WHAT IS REQUIRED ->
Please decide whether each statement below agrees with the accounting text on sources of value data, answering yes or no and quoting the deciding words from the text. 1. The original purchase invoice usually shows inward-carrying or placement costs. 2. In accounting, cost value usually means the full cost of an asset in position ready for its intended use. 3. The various kinds of value are mutually exclusive.

PROVIDED PASSAGE ->
......

Accounting theory and practice, Volume 2 (of 3) : a textbook for colleges and…
12. Liquidation or forced-sale value, etc.
3379 words | Chapter 30
It is to be understood that these various kinds are in no sense
mutually exclusive and separate; they are met in the common vocabulary
of men of affairs, are construed loosely in most cases, but have quite
technical connotations in some places. Any of the terms employed
here will, whenever necessary, be defined. Thus, in accounting, by
cost value is usually meant full cost of a product or other asset in
position ready for its intended use.
Source of Data as to Values
The sources of data as to values are several. Where double-entry
books are kept, the original cost of the various assets can usually
be secured from the books of account, barring errors of principle and
omission in making the record. If not found there (as is often the case
where single-entry books are kept), the original purchase invoice gives
the chief item of cost, but does not usually show any inward-carrying
or placement costs. Where there is a formally established market,
this may give the information as to value when no book entries are
available. Quoted prices in trade catalogues or lists as of the date of
purchase, offer another means of procuring the information. Sometimes,
even the memory must be relied upon.

......

LISTED RECORDS ->
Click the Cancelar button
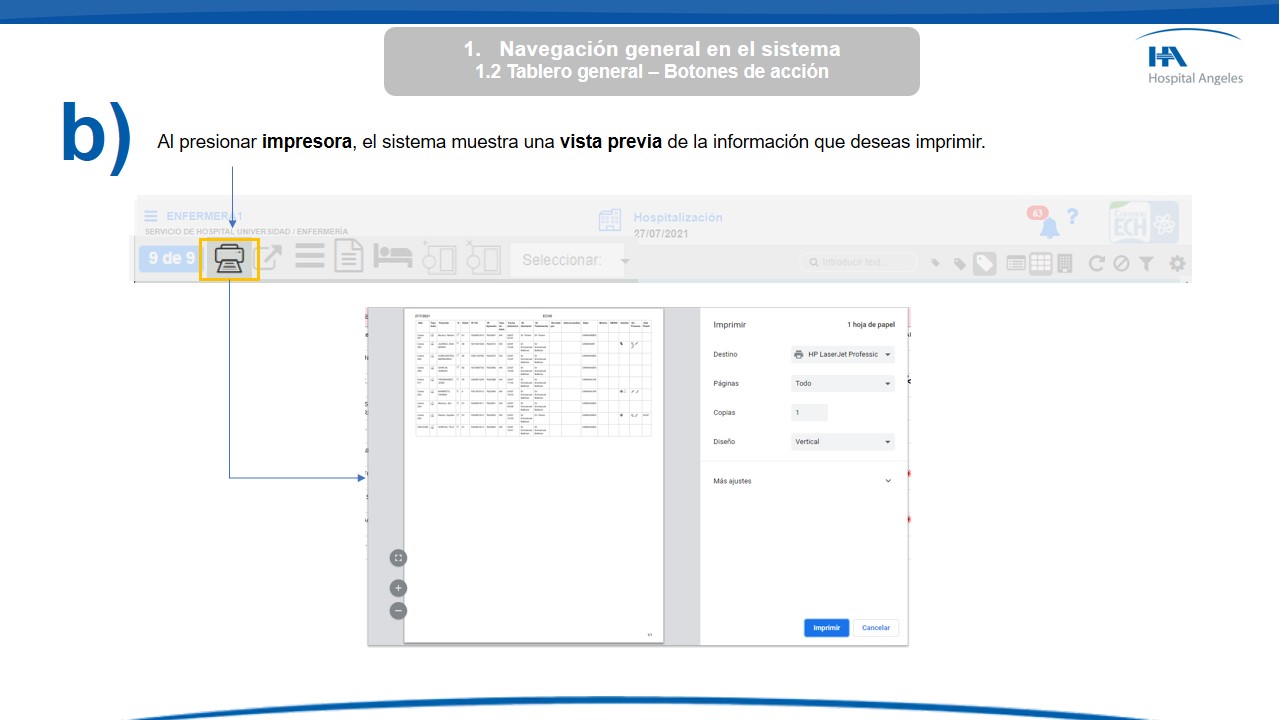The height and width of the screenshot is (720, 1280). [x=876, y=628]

......

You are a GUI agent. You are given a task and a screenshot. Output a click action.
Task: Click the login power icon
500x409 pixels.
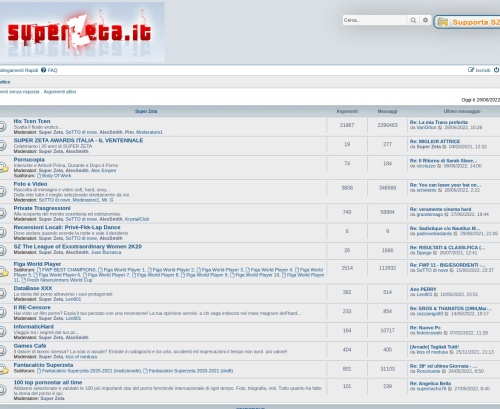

......

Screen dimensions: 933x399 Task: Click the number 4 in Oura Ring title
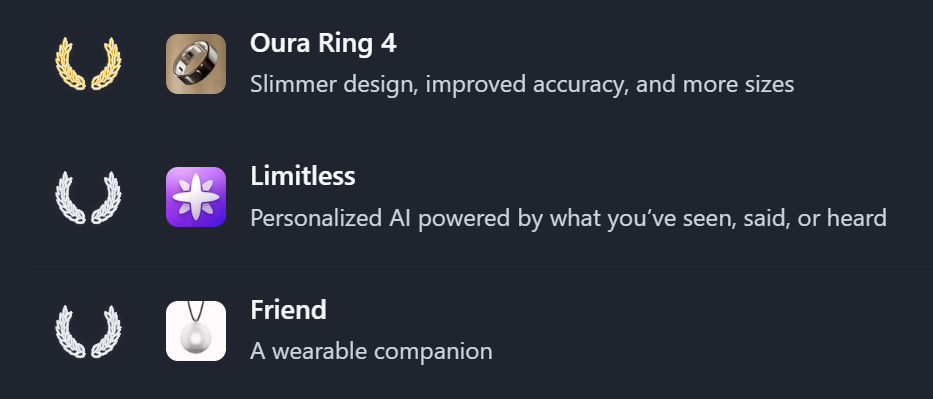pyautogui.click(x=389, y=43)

......

ANSWER TO THIS PROBLEM ->
1. No: "does not usually show any inward-carrying or placement costs"
2. Yes: "by cost value is usually meant full cost of a product or other asset in position ready for its intended use"
3. No: "these various kinds are in no sense mutually exclusive and separate"